According to the regulations, we are only allowed 15 ft. of antenna, 1 watt.
If we use a loading coil of sufficient gauge wire, shouldn't we expect to get at least 5 or 6 miles? with a decent receiver?
Lemme crunch a few numbers and see what it might look like. I can say that at 284 kHz and 25 watts ERP, our airport NDB gets at least 35 miles, if that helps.
Again, precise matching to peak resonance will be a factor.
Ken Norris, you may have said the most important thing of the day.
For some reason I have been laboring under the idea that the long wave rules allow a 50-foot antenna. Am I spinning my wheels?
I'm checking right now..... let's see....
Look, here it is, Rule 15.217 .... shall not exceed 15-meters....
SEE? 50-FEET! I WAS RIGHT FOR ONCE!
OOPS! Please ignore the previous message, I couldn't delete it.
According to the regulations, we are only allowed 15 M of antenna, 1 watt.
If we use a loading coil of sufficient gauge wire, shouldn't we expect to get at least 5 or 6 miles? with a decent receiver?
Lemme crunch a few numbers and see what it might look like. I can say that at 284 kHz and 25 watts ERP, our airport NDB gets at least 35 miles, if that helps.
Again, precise matching to peak resonance will be a factor.
Yeah, you're right, it was a typo, 50' is 15 meters (approx.) which is OK.
How about modulating the signal, rather than CW or BPSK? That way we can use voice comm. Not sure if it's legal in the U.S. ... checking ...
OK, I don't see anything in 15.217 that restricts license-free ops to CW or BPSK. OTOH, Northcountry's LF90 unit is designed for beacon, cw, or bpsk.
I'd really like to see what it will do over the water. Most of the SWL-type receivers have LowFer ranges, likely using the same or a secondary loopstick as that for AM band.
I guess I'm going to have to give in and buy one, don't think I'll have time to build one right now.
I'm pretty sure that either RFB or MICRO1700 or another Member or a total stranger said that "160 to 190kHz is the experimenter's band and ANYTHING can be tried, as far as modulation or content, within reason."

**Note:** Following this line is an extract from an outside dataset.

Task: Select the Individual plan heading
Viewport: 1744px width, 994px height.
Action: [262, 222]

Other than the 1-watt final and 15-meter antenna/transmission line restrictions, I'd say that's true.
Our band here falls within:
0.009 - 0.490 mHz and the emissions limit: 2400/F(kHz) @ 300m
I think that's enough to skip at night, so we could conceivably get several hundred miles out of it in the right conditions!

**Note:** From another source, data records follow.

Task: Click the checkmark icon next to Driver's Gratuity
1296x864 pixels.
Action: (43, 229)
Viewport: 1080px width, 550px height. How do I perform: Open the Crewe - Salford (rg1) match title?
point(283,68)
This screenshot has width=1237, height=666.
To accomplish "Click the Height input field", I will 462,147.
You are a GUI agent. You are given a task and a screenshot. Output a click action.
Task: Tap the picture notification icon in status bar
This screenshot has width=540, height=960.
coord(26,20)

I can't find any other significant restrictions in the regs at the moment. There appears to be some other regs governing CC in the low bands, mostly speaking about data ... I have to look some more at those, especially power limitations and output as intentional radiator.
I know OPALCO, our local member-owned power company in the islands, does that, but I think it's not wireless, i.e., the receivers are hooked up.
Hi Everyone
I was told this receiver got really high reviews back in it day.
The Sangean ATS-803A
It cover everything from 150Khz to 29.999Mhz with AM,CW,and USB/LSB
Has external antenna hook up also.
Anyways is this a really good receiver for picking up distant stations???